Exercise: Return only that part of the material below which starts with the line containing "Click the Stage 14 Stelvio profile image" and goes on through the line containing "The height and width of the screenshot is (447, 701).", restated exactly.

Record extracts:

#####

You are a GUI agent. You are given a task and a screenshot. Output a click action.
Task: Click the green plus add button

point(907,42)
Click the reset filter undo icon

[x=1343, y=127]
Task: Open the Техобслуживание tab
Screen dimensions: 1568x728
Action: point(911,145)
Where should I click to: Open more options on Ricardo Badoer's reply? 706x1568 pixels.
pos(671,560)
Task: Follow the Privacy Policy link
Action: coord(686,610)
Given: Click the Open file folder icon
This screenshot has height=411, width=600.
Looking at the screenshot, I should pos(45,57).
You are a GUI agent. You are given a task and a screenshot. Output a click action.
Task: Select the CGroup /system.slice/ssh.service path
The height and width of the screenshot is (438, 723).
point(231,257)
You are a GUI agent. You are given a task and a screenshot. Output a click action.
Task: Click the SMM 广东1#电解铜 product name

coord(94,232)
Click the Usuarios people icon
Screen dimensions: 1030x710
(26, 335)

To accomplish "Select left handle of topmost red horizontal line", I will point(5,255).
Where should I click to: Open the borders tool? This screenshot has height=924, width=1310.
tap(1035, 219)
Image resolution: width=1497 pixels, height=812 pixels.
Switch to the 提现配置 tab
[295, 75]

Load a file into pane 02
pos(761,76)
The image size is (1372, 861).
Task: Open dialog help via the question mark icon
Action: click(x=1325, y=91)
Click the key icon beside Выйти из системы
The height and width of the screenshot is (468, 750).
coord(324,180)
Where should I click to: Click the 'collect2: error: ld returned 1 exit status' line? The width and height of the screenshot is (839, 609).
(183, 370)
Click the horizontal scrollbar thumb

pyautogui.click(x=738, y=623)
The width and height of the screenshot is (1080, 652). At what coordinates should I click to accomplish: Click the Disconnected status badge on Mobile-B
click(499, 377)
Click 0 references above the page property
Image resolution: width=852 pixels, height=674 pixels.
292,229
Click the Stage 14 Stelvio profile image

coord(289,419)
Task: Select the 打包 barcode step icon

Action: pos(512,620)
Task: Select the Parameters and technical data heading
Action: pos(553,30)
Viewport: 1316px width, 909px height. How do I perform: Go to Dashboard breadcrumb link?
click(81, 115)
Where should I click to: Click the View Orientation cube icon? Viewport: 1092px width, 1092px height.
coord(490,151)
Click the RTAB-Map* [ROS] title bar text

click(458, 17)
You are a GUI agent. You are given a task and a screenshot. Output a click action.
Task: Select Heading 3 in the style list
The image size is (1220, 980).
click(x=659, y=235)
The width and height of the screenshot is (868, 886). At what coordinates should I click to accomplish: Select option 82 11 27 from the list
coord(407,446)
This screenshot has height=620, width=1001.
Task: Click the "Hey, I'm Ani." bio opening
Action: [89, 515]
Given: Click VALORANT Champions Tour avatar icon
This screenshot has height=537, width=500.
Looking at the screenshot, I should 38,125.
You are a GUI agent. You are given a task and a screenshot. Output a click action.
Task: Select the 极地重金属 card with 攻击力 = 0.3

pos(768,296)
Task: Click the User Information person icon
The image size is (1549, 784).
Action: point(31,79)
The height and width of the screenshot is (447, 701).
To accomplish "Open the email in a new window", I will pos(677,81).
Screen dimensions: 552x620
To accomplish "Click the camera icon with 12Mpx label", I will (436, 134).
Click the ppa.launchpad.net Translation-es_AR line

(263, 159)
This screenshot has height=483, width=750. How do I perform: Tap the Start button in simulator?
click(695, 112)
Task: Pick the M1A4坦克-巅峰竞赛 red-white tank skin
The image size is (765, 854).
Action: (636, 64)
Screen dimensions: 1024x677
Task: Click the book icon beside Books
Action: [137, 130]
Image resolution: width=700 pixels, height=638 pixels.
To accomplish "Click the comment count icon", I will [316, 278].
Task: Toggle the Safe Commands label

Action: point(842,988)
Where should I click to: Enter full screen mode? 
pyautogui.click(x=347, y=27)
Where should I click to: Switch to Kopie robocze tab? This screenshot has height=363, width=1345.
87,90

#####

Exercise result:
Click the Stage 14 Stelvio profile image

coord(289,419)
Task: Select the 打包 barcode step icon

Action: pos(512,620)
Task: Select the Parameters and technical data heading
Action: pos(553,30)
Viewport: 1316px width, 909px height. How do I perform: Go to Dashboard breadcrumb link?
click(81, 115)
Where should I click to: Click the View Orientation cube icon? Viewport: 1092px width, 1092px height.
coord(490,151)
Click the RTAB-Map* [ROS] title bar text

click(458, 17)
You are a GUI agent. You are given a task and a screenshot. Output a click action.
Task: Select Heading 3 in the style list
The image size is (1220, 980).
click(x=659, y=235)
The width and height of the screenshot is (868, 886). At what coordinates should I click to accomplish: Select option 82 11 27 from the list
coord(407,446)
This screenshot has height=620, width=1001.
Task: Click the "Hey, I'm Ani." bio opening
Action: [89, 515]
Given: Click VALORANT Champions Tour avatar icon
This screenshot has height=537, width=500.
Looking at the screenshot, I should 38,125.
You are a GUI agent. You are given a task and a screenshot. Output a click action.
Task: Select the 极地重金属 card with 攻击力 = 0.3

pos(768,296)
Task: Click the User Information person icon
The image size is (1549, 784).
Action: point(31,79)
The height and width of the screenshot is (447, 701).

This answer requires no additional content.